Tyler Liu: Ideological war of GAN
How we learn from what AI learns from us?
From the propaganda during the Cold War to fake news dissemination in social media, visual images are manipulated by not only the political system but you and me. Nowadays, social media shape the public’s cognition, and AI plays a critical role as an agency of the governor’s authority to monitor users’ data transaction, especially in a totalitarian regime. As the discussion around the origin of COVID-19 shows, the ideological confrontation between two major camps, China and the US, has never ended. Ideological war of GAN is an art project that tries to speculate how AI trained by different ideological image source may affect the result of the audiences’ collective image annotation. GAN used in my work has had a large amount (hundreds to tens of thousands) of images as the source of training data from the beginning, and through long-term model training, countless new images with a similar original style are produced.
“A generative adversarial network (GAN) is a class of machine learning. Two neural networks contest with each other in a game (in the form of a zero-sum game, where one agent's gain is another agent's loss). Given a training set, this technique learns to generate new data with the same statistics as the training set. For example, a GAN trained on photographs can generate new photographs that look at least superficially authentic to human observers, having many realistic characteristics.” Wikipedia
“How do you dare to think we human beings are superior to AI? Eventually, we’re all brainwashed by one ideology at some extent, aren’t we?”
The complex historical background as a Taiwanese brought me extreme interests of exploring the difference of information communication between the so-called western democratic values and the Socialism with Chinese Characteristics. I identify myself as a media activist working with AI to create reflective culture jamming images. I have passion for exploring and developing creative strategies & methods for socially-engaged campaigns to raise the awareness of the public (especially reflecting on the ubiquitous censorship controlled by the combination of human-machine collectives behind the screen). I am intrigued by the question: how could human beings teach AI to look and think critically/ ethically? Or put it another way, could AI-generated images “teach” humans how to think and evoke a dialogue between the conflict ideologies?
Babacar Traore: Trésor retrouvé
The “Buujukat” is an architect of our refuse. He rummages through our inner lives through the traces of what is left. It is a person of a creative intelligence who reconstructs a discarded material destined for death. In giving life, rather, survival, the “Buujukat” reintroduces our trash to the mouth of our good conscious and terrifies our society of consumption that throws away everything.

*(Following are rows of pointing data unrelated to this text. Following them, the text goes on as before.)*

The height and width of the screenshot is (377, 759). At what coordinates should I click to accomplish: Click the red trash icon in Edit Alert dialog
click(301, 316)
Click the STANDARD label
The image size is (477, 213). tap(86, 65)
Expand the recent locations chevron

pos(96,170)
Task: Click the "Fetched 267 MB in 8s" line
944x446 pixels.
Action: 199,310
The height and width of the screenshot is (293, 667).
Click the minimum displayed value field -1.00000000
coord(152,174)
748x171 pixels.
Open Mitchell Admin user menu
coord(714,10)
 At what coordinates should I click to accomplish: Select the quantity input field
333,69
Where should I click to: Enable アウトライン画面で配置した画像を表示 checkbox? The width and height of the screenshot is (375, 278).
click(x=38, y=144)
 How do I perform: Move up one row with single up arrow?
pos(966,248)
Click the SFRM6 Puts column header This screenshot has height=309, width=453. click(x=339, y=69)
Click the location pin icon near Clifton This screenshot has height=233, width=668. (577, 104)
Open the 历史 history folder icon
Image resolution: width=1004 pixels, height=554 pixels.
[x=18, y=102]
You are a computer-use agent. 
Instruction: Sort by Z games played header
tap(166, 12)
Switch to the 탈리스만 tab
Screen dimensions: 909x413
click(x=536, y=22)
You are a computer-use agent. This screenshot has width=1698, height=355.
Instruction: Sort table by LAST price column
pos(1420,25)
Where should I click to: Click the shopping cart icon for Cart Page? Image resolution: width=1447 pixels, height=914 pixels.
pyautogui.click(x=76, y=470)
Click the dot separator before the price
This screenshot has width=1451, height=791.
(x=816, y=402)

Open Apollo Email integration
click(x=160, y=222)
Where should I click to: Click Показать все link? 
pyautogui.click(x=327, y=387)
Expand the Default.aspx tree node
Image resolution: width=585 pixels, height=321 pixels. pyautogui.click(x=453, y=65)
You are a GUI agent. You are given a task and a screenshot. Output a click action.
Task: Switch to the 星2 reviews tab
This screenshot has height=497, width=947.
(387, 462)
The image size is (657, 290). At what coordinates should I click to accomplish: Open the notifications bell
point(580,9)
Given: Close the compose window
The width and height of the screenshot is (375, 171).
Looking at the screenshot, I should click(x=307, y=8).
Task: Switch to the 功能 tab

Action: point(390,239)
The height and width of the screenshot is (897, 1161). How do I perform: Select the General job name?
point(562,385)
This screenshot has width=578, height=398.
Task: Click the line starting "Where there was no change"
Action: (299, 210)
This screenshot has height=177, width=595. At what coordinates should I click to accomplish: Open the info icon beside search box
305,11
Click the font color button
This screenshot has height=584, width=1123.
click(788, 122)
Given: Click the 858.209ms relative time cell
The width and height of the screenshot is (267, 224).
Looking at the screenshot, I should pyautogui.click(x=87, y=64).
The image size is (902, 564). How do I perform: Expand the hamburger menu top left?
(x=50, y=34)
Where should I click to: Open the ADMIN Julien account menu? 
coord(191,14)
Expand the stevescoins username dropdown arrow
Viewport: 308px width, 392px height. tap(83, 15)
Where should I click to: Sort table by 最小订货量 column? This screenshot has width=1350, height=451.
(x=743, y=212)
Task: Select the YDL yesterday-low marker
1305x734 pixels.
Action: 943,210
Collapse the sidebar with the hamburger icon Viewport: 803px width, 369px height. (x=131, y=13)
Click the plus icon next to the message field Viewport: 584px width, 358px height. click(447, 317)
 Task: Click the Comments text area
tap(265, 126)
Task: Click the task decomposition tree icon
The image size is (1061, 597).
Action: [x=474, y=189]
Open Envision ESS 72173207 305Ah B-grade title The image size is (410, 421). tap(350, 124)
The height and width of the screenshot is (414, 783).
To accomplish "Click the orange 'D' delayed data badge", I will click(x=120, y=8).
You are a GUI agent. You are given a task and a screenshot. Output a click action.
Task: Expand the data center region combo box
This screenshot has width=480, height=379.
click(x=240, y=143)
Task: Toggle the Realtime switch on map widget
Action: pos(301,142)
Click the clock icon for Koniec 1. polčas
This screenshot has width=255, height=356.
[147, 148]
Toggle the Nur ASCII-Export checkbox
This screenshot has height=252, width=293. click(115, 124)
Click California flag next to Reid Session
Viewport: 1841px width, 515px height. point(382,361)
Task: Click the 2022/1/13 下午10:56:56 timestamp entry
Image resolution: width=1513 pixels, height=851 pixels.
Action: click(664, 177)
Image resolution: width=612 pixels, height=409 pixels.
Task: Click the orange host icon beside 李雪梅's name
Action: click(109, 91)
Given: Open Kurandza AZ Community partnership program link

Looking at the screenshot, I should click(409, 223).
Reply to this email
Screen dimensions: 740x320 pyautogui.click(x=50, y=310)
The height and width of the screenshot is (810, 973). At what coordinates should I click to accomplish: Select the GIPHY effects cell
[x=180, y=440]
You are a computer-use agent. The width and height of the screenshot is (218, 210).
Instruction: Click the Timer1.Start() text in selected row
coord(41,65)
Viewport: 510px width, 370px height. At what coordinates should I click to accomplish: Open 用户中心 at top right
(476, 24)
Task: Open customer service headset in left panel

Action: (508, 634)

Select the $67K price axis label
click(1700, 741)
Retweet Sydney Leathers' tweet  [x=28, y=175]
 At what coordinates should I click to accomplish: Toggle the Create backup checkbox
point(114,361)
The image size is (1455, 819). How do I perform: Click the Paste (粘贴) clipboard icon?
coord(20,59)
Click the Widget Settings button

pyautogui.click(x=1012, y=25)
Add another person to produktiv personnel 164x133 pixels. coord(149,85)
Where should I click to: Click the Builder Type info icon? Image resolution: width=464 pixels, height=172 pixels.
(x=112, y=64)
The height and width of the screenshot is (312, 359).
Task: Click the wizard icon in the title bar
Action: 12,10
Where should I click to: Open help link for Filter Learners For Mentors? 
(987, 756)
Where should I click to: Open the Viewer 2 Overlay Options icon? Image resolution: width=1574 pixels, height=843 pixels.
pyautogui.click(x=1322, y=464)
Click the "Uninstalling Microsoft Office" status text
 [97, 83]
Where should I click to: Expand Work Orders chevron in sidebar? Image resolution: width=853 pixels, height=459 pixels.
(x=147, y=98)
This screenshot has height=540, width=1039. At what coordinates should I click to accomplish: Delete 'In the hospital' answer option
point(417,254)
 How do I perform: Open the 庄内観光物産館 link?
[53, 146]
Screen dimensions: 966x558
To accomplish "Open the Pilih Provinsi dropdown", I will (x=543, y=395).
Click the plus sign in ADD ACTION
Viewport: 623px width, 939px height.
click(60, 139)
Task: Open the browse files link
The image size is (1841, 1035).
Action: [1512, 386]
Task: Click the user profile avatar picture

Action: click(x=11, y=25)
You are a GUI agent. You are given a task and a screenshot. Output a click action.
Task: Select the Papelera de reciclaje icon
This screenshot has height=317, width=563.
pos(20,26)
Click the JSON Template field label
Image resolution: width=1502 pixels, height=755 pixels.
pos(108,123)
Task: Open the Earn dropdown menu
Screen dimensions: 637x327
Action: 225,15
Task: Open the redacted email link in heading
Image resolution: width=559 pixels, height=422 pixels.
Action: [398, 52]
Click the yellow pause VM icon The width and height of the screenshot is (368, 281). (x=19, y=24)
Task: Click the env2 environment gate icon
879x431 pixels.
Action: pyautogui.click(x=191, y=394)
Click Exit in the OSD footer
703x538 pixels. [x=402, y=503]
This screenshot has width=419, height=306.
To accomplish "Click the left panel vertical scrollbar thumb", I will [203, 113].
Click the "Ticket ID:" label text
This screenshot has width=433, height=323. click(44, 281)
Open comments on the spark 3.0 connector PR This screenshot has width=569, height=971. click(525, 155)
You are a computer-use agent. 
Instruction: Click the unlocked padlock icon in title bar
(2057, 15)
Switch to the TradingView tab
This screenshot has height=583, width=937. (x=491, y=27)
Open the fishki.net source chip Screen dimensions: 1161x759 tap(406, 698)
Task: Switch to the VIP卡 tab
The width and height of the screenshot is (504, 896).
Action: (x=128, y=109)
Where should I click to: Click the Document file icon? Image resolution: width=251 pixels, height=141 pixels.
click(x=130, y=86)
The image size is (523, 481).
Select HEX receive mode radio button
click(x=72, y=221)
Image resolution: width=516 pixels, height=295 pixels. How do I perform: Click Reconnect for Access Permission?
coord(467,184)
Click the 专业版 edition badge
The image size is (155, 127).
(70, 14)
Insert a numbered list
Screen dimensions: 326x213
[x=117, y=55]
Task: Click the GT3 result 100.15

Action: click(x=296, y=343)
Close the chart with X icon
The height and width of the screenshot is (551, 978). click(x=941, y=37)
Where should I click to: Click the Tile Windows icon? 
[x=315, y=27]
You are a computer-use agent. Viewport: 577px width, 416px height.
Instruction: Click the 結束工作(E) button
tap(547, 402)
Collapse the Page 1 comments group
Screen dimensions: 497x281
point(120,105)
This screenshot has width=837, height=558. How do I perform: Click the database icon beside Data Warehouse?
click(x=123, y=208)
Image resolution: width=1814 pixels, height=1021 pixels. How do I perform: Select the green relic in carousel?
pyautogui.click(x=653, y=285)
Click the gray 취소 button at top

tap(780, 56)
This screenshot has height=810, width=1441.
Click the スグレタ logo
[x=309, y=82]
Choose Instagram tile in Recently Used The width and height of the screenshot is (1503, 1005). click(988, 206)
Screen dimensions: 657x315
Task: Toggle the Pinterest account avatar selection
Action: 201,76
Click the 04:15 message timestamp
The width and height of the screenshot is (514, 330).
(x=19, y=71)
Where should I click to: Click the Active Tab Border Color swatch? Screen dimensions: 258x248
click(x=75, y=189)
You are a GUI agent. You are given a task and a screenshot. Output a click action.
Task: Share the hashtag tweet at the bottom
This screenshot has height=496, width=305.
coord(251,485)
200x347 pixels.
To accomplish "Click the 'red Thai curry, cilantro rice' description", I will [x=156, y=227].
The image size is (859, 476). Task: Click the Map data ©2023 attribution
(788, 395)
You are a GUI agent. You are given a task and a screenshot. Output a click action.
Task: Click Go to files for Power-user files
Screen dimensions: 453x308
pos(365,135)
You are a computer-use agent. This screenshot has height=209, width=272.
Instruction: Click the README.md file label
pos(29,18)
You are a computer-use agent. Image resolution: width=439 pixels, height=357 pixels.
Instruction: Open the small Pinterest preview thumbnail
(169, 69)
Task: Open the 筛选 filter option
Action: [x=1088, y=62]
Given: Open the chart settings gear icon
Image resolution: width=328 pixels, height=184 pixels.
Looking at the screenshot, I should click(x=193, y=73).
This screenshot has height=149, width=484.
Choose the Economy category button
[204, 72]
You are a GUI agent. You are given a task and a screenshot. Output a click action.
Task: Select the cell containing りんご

Trash is gold for our “Buujukat”. With an anvil between his hands, he transforms our waste and proposes something new.
Babacar Traore
I was born on Rue 1, not far from Kussum Beach in Médina, the first “quartier noir” of Dakar, formed at the dawn of World War I. The electrical posts and wires, television antennas on rooftops, colonial houses still in good condition, or those residences in a state of advanced decrepitude, vestiges of a recent history, the diversity of colors, nationalities, the rural in the urban; this disorder in order, this chaotic cohabitation, constitutes the primary material of my work. I consider myself a photographer of my neighborhood, and my neighborhood, the world. I use photography to archive moments of my daily life and to define my time, my era, for the generations present and future. I live and work in Dakar.